### WHAT THE EXERCISE ASKS
From the line containing "Open the 用户 menu item" through the last line below, copy every line exactly, leaving out the pictures.

### AVAILABLE DATA
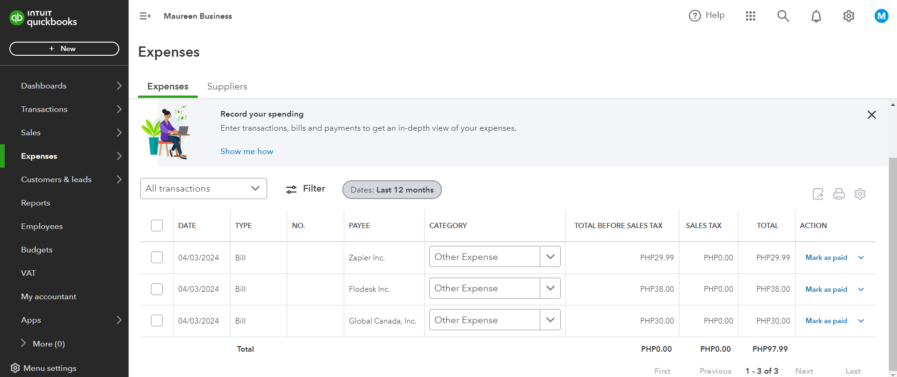Mark the Flodesk Inc. bill as paid
The width and height of the screenshot is (897, 377).
[826, 289]
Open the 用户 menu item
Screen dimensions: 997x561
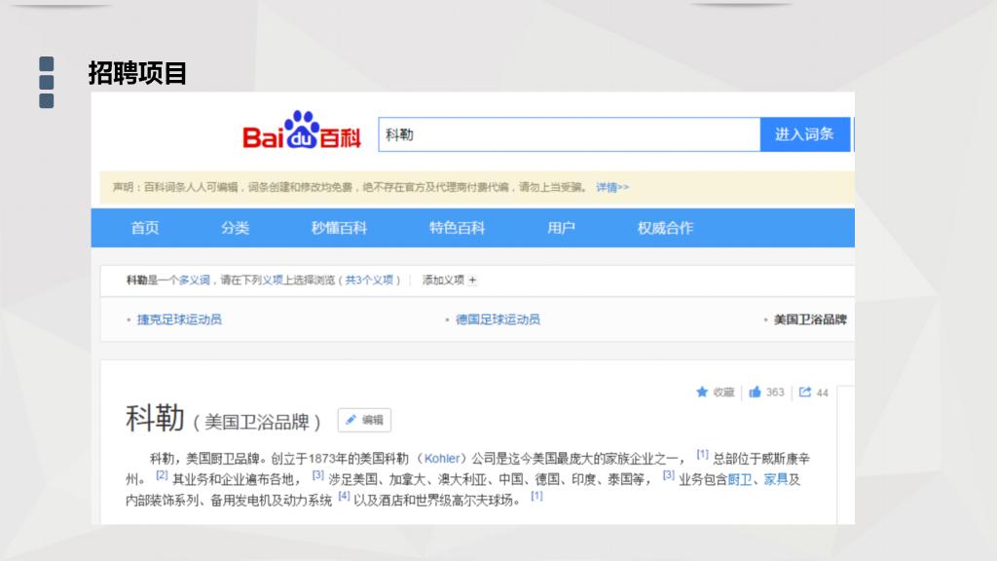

### RESULT BELOW
Open the 用户 menu item
Screen dimensions: 997x561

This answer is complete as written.